Konflik antar lembaga, karena pergesekan kepentingan, atau memang potensi dibenturkan, memunculkan pahlawan ataupun kondisi alih isu sudah lumrah di Republik ini. Ini memperlihatkan conflict of interest masih di atas national interest.
Di sini publik harus cerdas. SAVE KPK mestinya mendorong KPK untuk membongkar Mega Skandal Century, yang bau nya sudah terasa hingga ke dalam Istana. Kasus Wisma Atlet dan Hambalang yang melibatkan sejumlah kader Partai Politik, mesti juga harus dituntaskan.
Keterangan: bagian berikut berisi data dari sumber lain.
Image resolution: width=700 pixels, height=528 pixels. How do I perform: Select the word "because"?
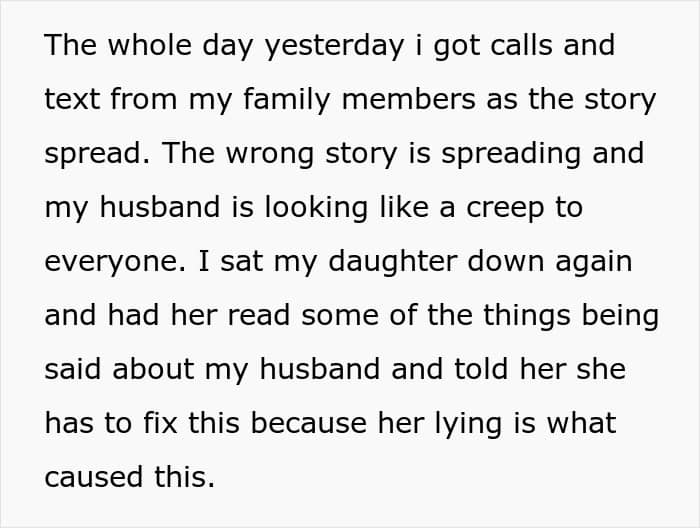click(x=309, y=423)
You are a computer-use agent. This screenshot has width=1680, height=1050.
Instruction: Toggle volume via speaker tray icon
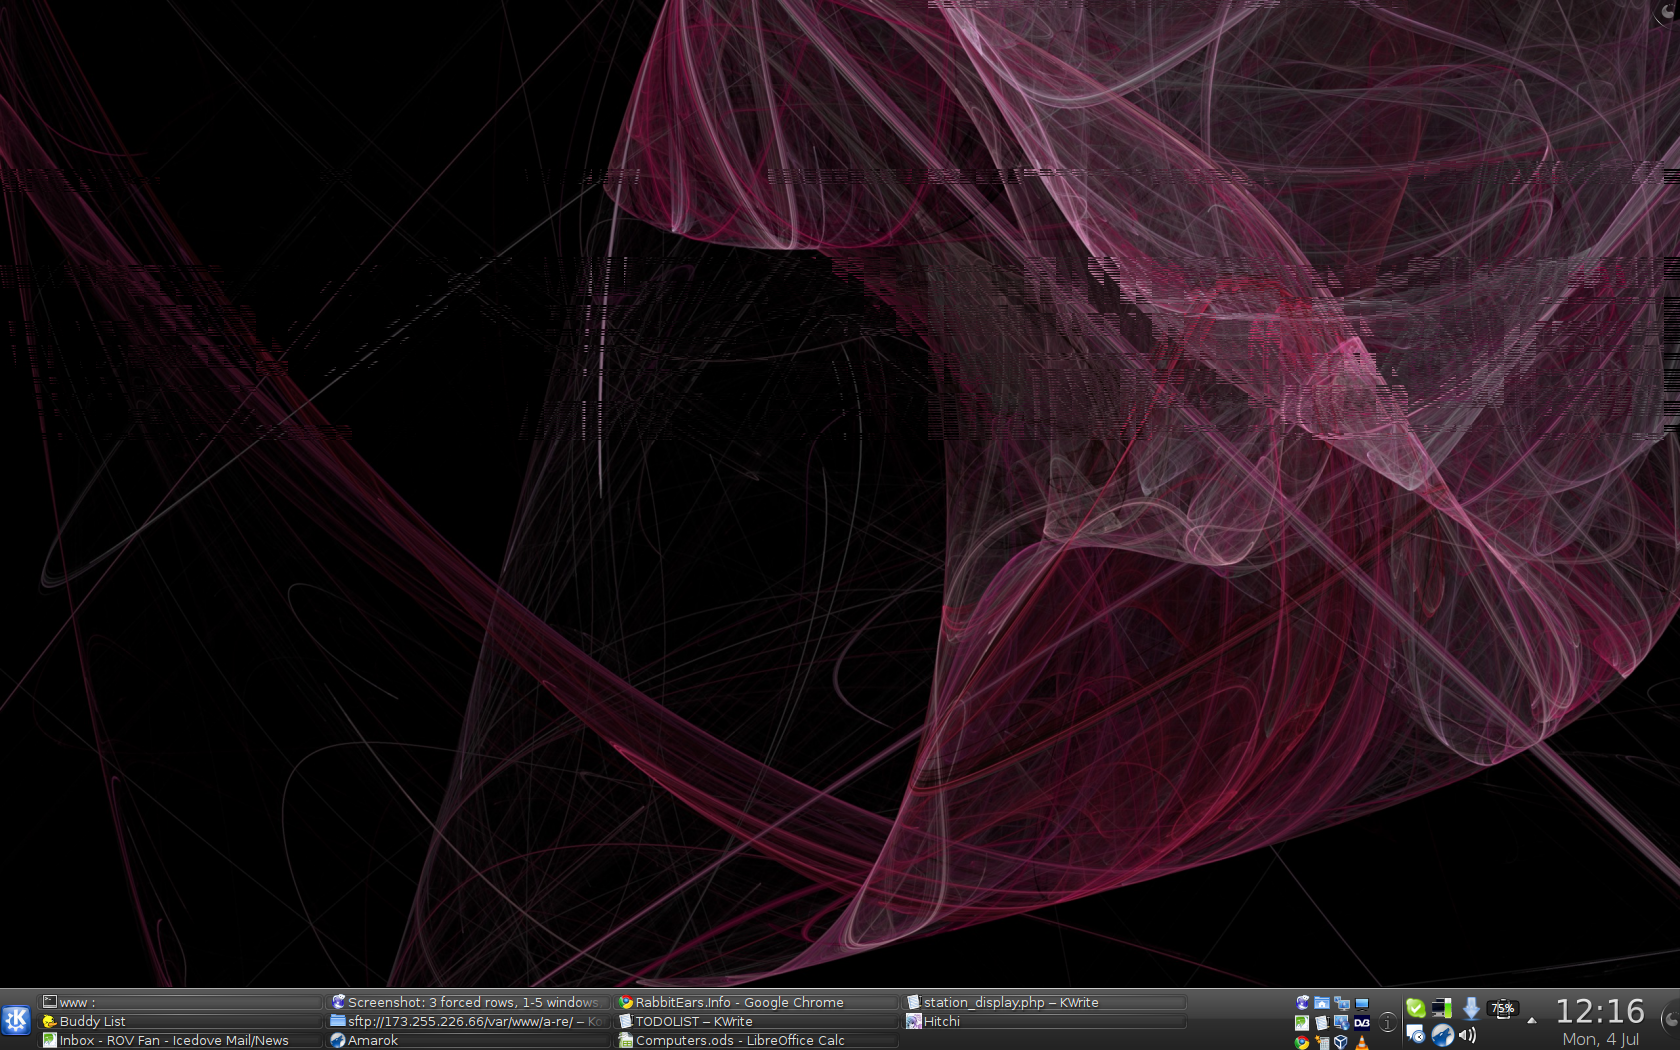[1468, 1036]
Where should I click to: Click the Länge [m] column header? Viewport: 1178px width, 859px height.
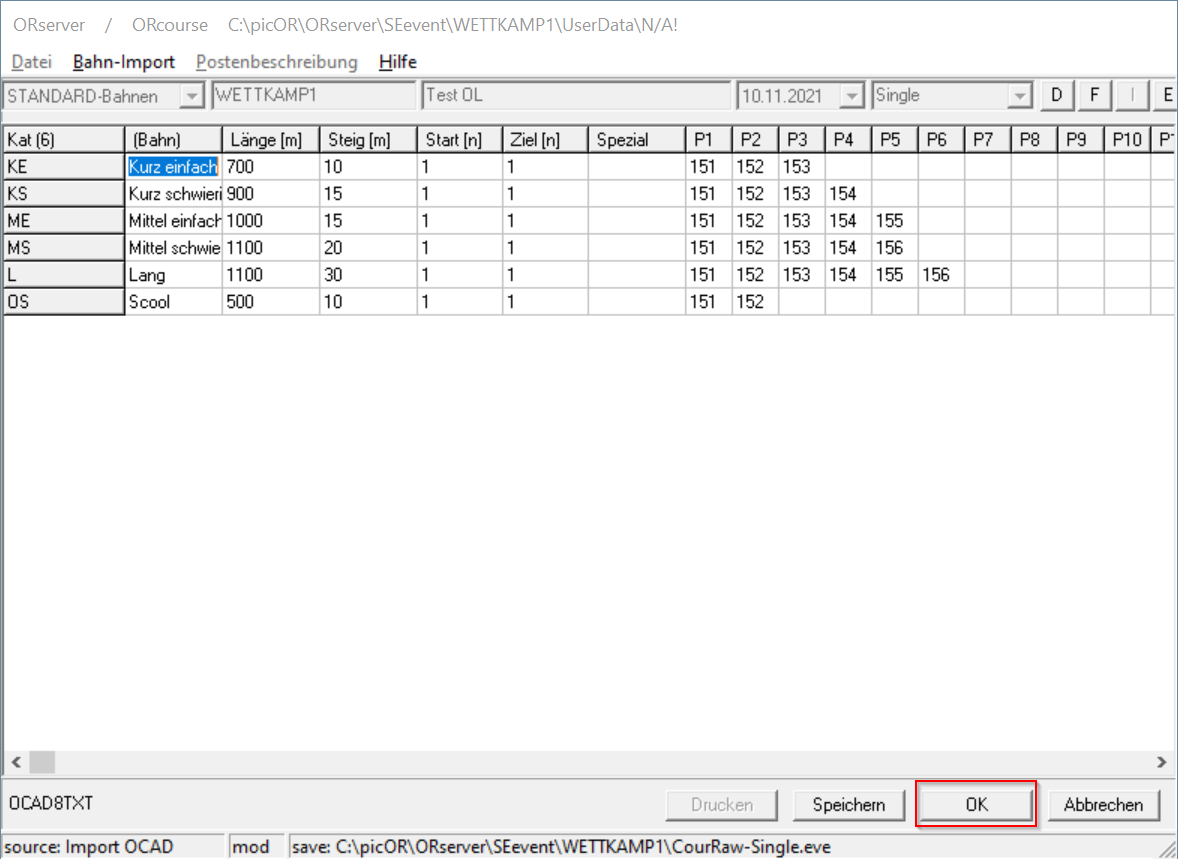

Pengakuan Nazarudin, Yulianis, Rossa hingga BAP Anggie, harus bisa dijadikan dasar untuk seret para koruptor.
KPK selayaknya tidak hanya obral janji, omongan atau gertak yang akhirnya hanya dijadikan alat politisasi. Ingat KPK lembaga negara yang menangani extraordinary case, bukan LSM. KPK mesti lebih progresif, rakyat masih akan mendukung aksimu, bukan mendukung jargon-janjimu.
Kepolisian, memang harus berbenah, faksionalitas ditingkatan PATI dan manajemen sistem yang korup, mesti dituntaskan oleh Kapolri Timor Pradopo. Harus ada tindakan tegas terhadap internal PATI - PAMEN Kepolisian yang "disersi" bukan hanya kepada Novel Baswedan saja.
Saatnya Rakyat Cerdas, pemimpin bukan sekadar menduduki jabatan, namun pemimpin yang memiliki hati untuk kepentingan rakyat, bukan kepentingan egosentriknya.